We have checked the .docx file shared by you and noticed that formatting was incorrect. Furthermore, we have used the below code snippet to convert PDF into DOCX and obtained the attached output Word file:

Document doc = new Document(dataDir + "SD_Aspose.pdf");
DocSaveOptions saveOption = new DocSaveOptions();
saveOption.setMode(DocSaveOptions.RecognitionMode.Flow);
saveOption.setFormat(DocSaveOptions.DocFormat.DocX);
saveOption.setRecognizeBullets(true);
doc.save(dataDir + "Sample_21.1.docx", saveOption);

Sample_21.1.zip (59.3 KB)

Would you please check and process it. Please let us know if face any issue while replacing content inside it. We will further proceed to assist you accordingly.

Thank you, the docx looks better but when I try to convert to html I still don’t get a good result. Please see attached files.

SDApsoselatest.zip (387.4 KB)

Below is the code to convert to html

public static void convertWordHTML() {
        try {
            String dataDir = "./samples/";
            Document doc = new Document(dataDir + "SD_Aspose.docx");
            String outHtmlFile = "SD_Aspose1.html";
// Save the output fil
            doc.save(dataDir + "SD_Aspose1.html", com.aspose.words.SaveFormat.HTML);
           
        } catch (Exception ex) {
            System.out.println(ex);
        }
    }

Also, could the issue I am facing be because I am using an evaluation copy of Aspose Words/PDF?

@anubha16

Please check the attached output HTML which we were able to obtain using licensed version of Aspose.Words for Java.

outputhtml.zip (701.9 KB)

It was same as the source .docx file. It seems like you are getting quite different results due to evaluation version usage. Please try to obtain a free 30-days temporary license and use it to test the scenario again using the below complete code snippet and let us know in case you still notice any issue.

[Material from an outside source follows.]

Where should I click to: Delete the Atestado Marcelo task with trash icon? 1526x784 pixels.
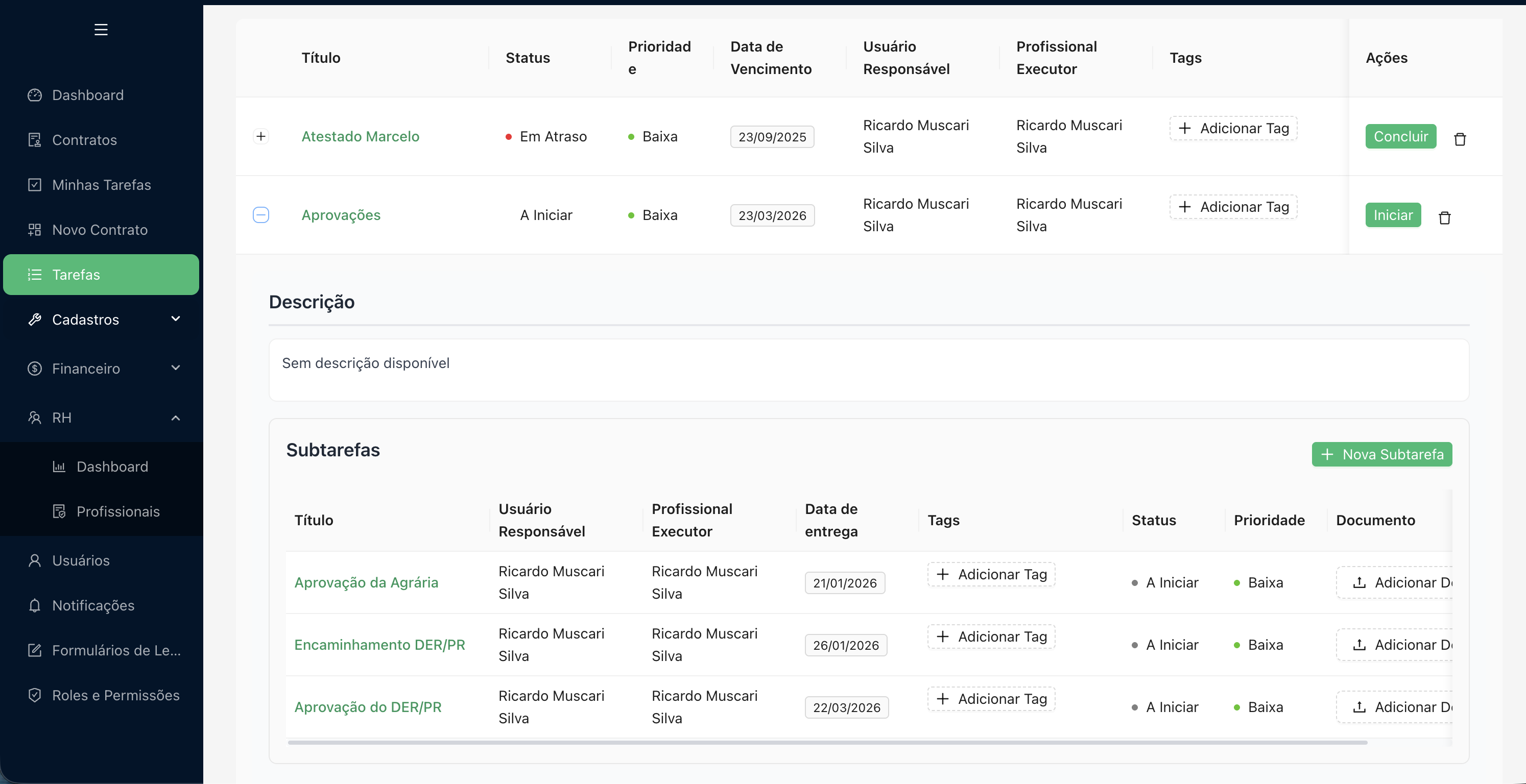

We will further proceed to assist you accordingly:

// using Aspose.PDF
Document doc = new Document(dataDir + "SD_Aspose.pdf");
DocSaveOptions saveOption = new DocSaveOptions();
saveOption.setMode(DocSaveOptions.RecognitionMode.Flow);
saveOption.setFormat(DocSaveOptions.DocFormat.DocX);
saveOption.setRecognizeBullets(true);
doc.save(dataDir + "Sample_21.1.docx", saveOption);
// using Aspose.Words
com.aspose.words.Document document = new com.aspose.words.Document(dataDir + "Sample_21.1.docx");
// Save the output fil
document.save(dataDir + "SD_Aspose1.html", com.aspose.words.SaveFormat.HTML);

Thank you for your continued help and the samples. However, the html is still different to what I get when I use Convert Files Online - Word, PDF, HTML, JPG And Many More for pdf → docx → html. I am attaching the output. If you see the html output it creates just 2 png files and has the table structure as part of the html.

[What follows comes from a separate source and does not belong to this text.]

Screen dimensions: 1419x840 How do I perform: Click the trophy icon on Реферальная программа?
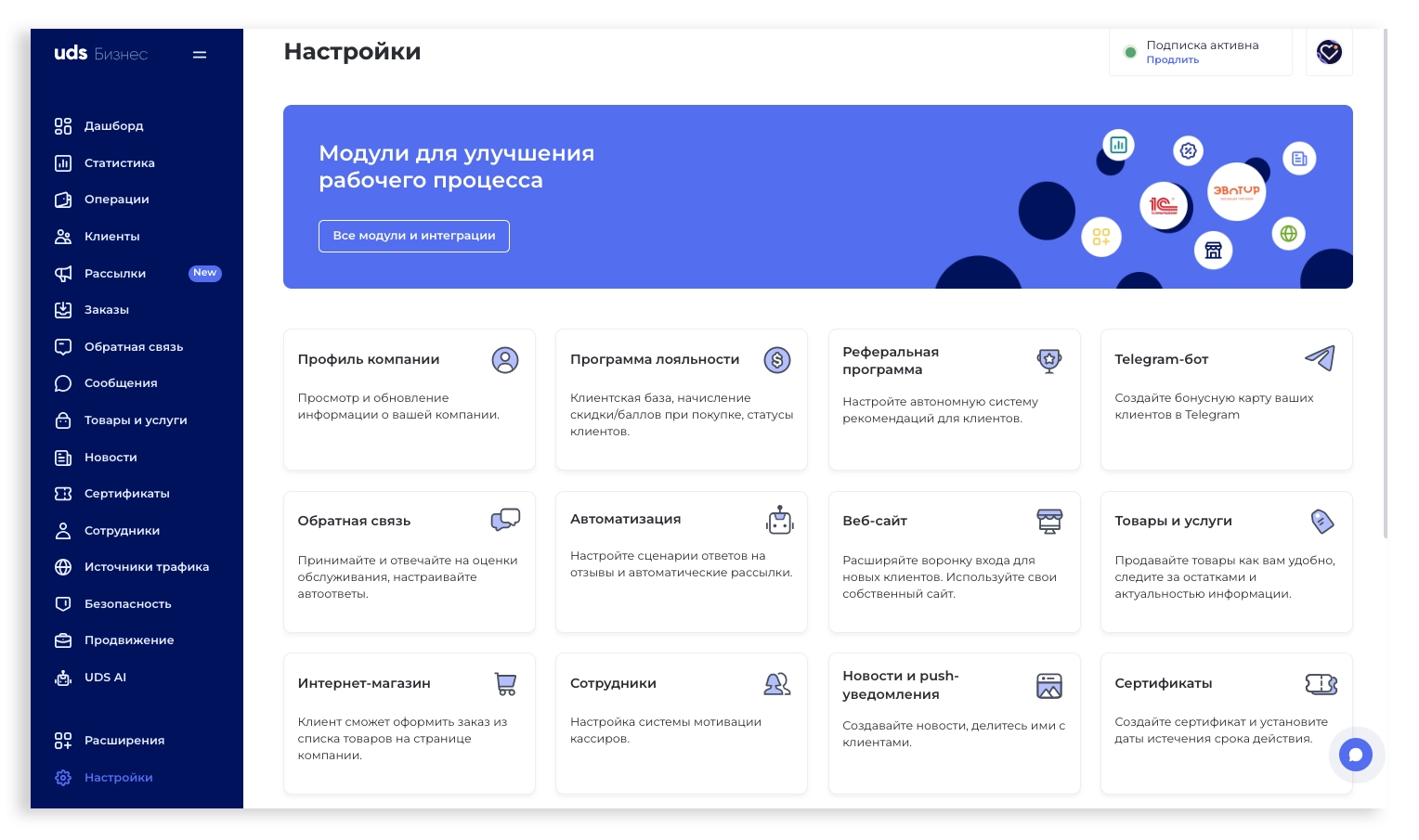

In your html output, there are 10 jpeg files which seem to contain the tables not in the html.

Below are my steps.

  1. Use Convert Files Online - Word, PDF, HTML, JPG And Many More for pdf → docx
  2. Download docx file
  3. Use Convert Files Online - Word, PDF, HTML, JPG And Many More for docx → html

It seems there is a difference when you use Convert Files Online - Word, PDF, HTML, JPG And Many More vs Convert PDF | Online and Free for pdf conversion.

SD_AsposeOnline0219.zip (201.8 KB)

@anubha16

Please note that the online utilities implement .NET versions of the APIs and yes, there is difference between the results of Aspose.Words App and Aspose.PDF App because of the use of different APIs in the code behind.

Furthermore, would you please let us know if this is the expected result which you actually require by using a Java program at your end?

Yes, we need our Java code to have the results the same as using Aspose.Words.

Also, to convert the html back to pdf I am using Java Aspose Words as Java Aspose HTML gives me error.